Roger Federer et Peter Carter en 1998
Crédit: Imago
6 juillet 2003. La carrière de Roger Federer prend définitivement son essor avec son sacre à Wimbledon. Son premier titre en Grand Chelem. Sur la balle de match, il tombe à genoux sur le gazon du Centre Court. Dans les larmes de Federer, il y a alors beaucoup de choses. L'émotion compréhensible d'une première. La joie de la concrétisation du talent et du travail. Mais il y a aussi une pensée particulière pour un homme, auquel le Bâlois rendra d'ailleurs hommage quelques minutes après, lui réservant ses premiers mots.
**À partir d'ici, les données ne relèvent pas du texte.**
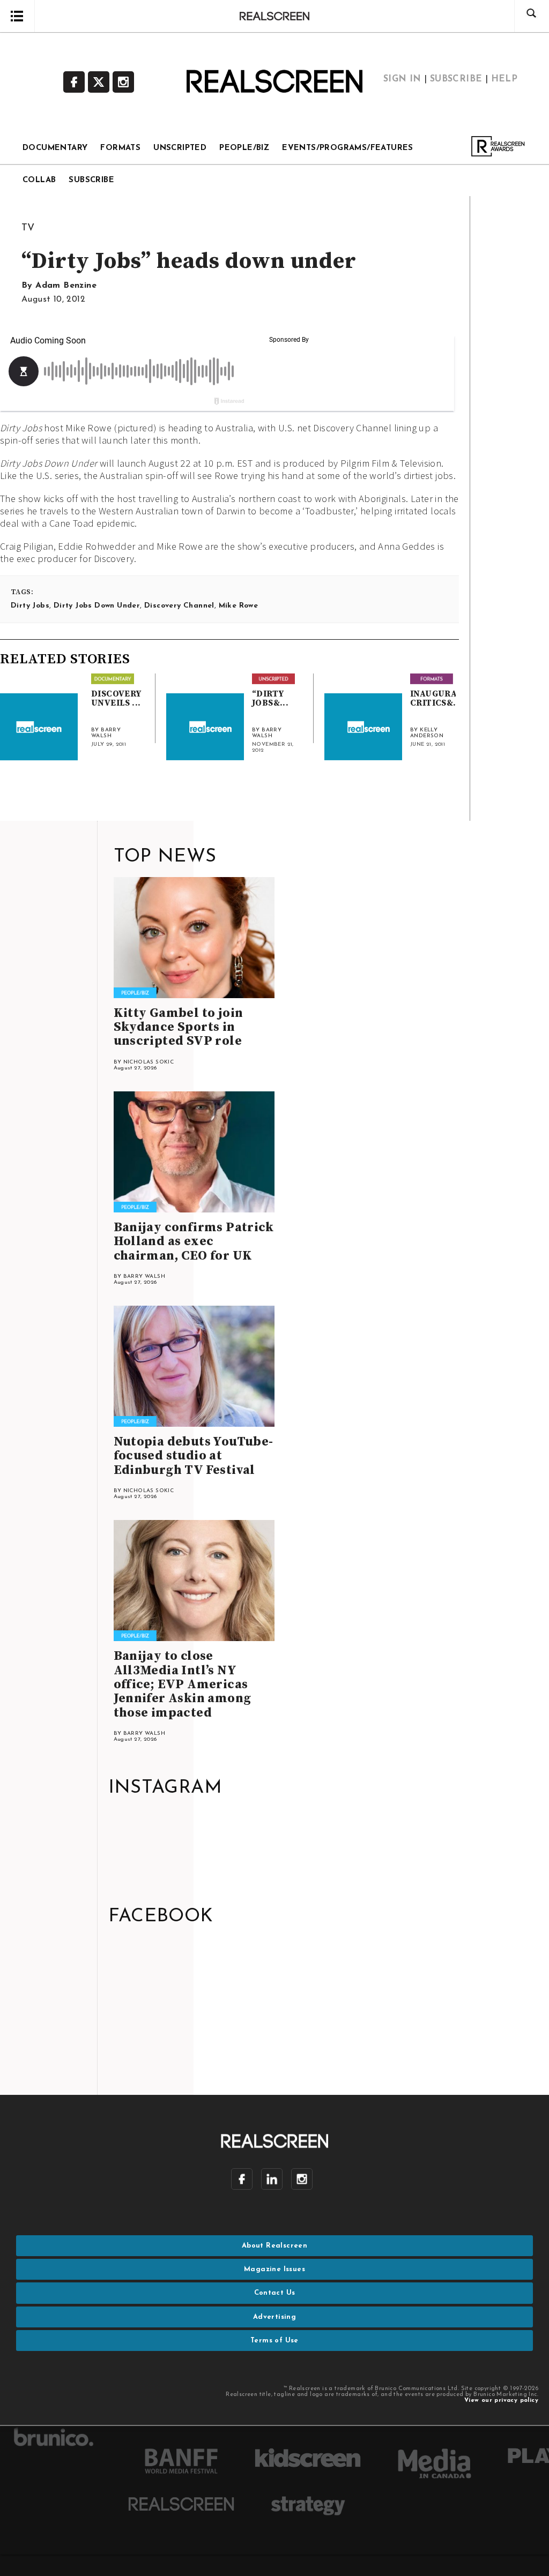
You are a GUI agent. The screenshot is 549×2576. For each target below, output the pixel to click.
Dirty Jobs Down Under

1er Août 2002. 11 mois avant son triomphe anglais, Federer tarde encore à confirmer son statut annoncé de futur crack du circuit. Il est à Toronto lorsqu'il apprend une sale nouvelle. Peter Carter, son mentor et ami, a trouvé la mort dans un accident de voiture lors d'un safari en Afrique du Sud. Carter, le coach de son enfance et de son adolescence, devenu le capitaine de l'équipe suisse de Coupe Davis, allait avoir 38 ans. Federer, lui, est à quelques jours de son 21e anniversaire. Il est du 8 août, Carter du 9. Ils avaient pris l'habitude de fêter leur anniversaire ensemble. "Je suis sous le choc et je suis effondré", réagit aussitôt Federer.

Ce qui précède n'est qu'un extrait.